How low do I have to sink before I am forced into stopping with all the ridiculousness of my eating regime and just cease this pernicious and dangerous way of existing? After the pneumonia I was convinced that this was the end of my behaviour, that I never again wanted to feel so ill and that THIS TIME I was definitely going to break free. It lasted a couple of weeks and in that time I managed to put on some weight rising from 45.6 to 47.2 kilograms. I announced my intentions to several key members of my family and friends and truly thought I was on my merry way. For a time I was temporarily liberated to go out and about and to push the boat out a bit where exploring and expanding my horizons were concerned. A couple of weeks is not long enough to break the habits of a lifetime. I’m being pushed to accept help. I get that but I have sought help before in the past and it has all amounted to nought. Unless I am prepared to make that commitment inside, nothing anyone else suggests or advises will make any difference to this stubbornly and stupidly committed brain that is hellbent towards my destruction and demise.
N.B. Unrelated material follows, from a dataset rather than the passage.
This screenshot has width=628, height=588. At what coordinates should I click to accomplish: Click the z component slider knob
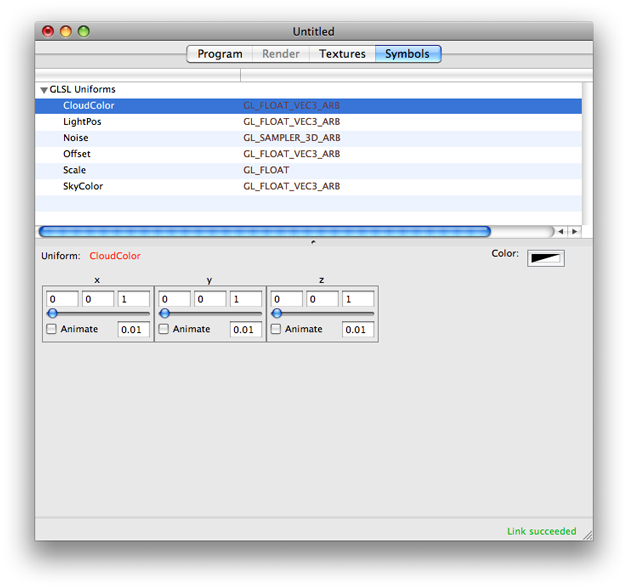tap(277, 313)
How depressing it all sounds and writing this is sounds so vacuous and self-absorbed, which indeed it is. Its easier, if not cowardly , to avoid it all together and rather live in a semi-robotic numbness. Easier yes, but so much worse for me and those around me and so desperately sad and wasteful.
Should I post this? I’m unsure. The only possible benefit is that preserving it in black and white is one way of holding a mirror up to my actions. Upon reading it back I know that it will be uncomfortable. I need to confront myself. This is what therapy is all about , isn’t it? How can you ever move on or heal unless you are relentless and keep gnawing on a problem like a dog with a bone in a bid to get to the marrow inside. I only ever lick the surface thus deriving no pleasure from it. If I just kept on going, working diligently and resolutely in my quest to find something that will be well worth all the effort and slog I have put in, the rewards will be innumerable and wonderful. Intellectually I know all this so why do I still cling on to those things that truly don’t make me happy or indeed, healthy?
The million dollar question, eh?
My novel is three quarters complete. Will this too be relegated to the pile of half-hearted attempts at anything? I’m done with promises and projections. I’m not giving up yet on hope.